= SHORT EXERCISE =
Please rewrite the data starting at the line that contains "Image resolution: width=1024" and ending at the line that contains "point(241,53)", with the requests included. Scale every coordinate in the answers by 1.9, rounding to whole numbers with halves going up, and leave all other numbers as they are.

= DATA TO PROCESS =
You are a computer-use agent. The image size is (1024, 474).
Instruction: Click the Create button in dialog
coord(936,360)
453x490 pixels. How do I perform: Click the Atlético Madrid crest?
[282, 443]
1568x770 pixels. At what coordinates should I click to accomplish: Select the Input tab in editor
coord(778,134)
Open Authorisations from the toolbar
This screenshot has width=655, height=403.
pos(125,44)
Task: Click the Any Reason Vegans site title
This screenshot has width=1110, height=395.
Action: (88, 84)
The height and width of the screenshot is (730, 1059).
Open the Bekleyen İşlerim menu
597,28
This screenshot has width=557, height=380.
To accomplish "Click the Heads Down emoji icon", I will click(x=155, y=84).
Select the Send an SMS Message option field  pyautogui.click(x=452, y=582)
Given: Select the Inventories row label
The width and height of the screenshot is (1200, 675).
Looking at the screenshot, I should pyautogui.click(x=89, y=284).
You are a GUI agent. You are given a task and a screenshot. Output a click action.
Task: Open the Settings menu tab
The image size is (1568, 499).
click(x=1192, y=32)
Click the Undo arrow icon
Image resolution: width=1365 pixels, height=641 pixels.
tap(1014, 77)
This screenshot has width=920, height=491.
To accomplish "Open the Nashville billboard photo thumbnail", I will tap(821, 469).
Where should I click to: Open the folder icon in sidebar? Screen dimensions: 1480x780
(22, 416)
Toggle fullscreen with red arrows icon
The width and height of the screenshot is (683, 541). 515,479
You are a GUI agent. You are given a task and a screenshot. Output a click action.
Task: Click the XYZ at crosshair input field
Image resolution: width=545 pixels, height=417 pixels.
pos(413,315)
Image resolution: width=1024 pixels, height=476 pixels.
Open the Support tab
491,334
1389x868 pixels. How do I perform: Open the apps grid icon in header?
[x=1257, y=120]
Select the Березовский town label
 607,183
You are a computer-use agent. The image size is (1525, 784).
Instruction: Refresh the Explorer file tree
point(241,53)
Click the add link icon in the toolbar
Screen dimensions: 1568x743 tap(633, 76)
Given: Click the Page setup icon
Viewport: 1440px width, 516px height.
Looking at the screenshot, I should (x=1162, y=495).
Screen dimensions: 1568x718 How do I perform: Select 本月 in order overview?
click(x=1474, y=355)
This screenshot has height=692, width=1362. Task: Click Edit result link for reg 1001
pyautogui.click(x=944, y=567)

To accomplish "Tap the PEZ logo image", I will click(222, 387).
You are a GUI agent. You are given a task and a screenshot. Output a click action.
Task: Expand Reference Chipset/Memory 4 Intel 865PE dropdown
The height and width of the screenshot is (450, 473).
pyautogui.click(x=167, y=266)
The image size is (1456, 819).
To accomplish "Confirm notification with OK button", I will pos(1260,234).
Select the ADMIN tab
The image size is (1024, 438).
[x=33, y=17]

= TASK RESPONSE =
Image resolution: width=1024 pixels, height=476 pixels.
Open the Support tab
933,635
1389x868 pixels. How do I perform: Open the apps grid icon in header?
[x=2388, y=228]
Select the Березовский town label
 1153,348
You are a computer-use agent. The image size is (1525, 784).
Instruction: Refresh the Explorer file tree
point(458,101)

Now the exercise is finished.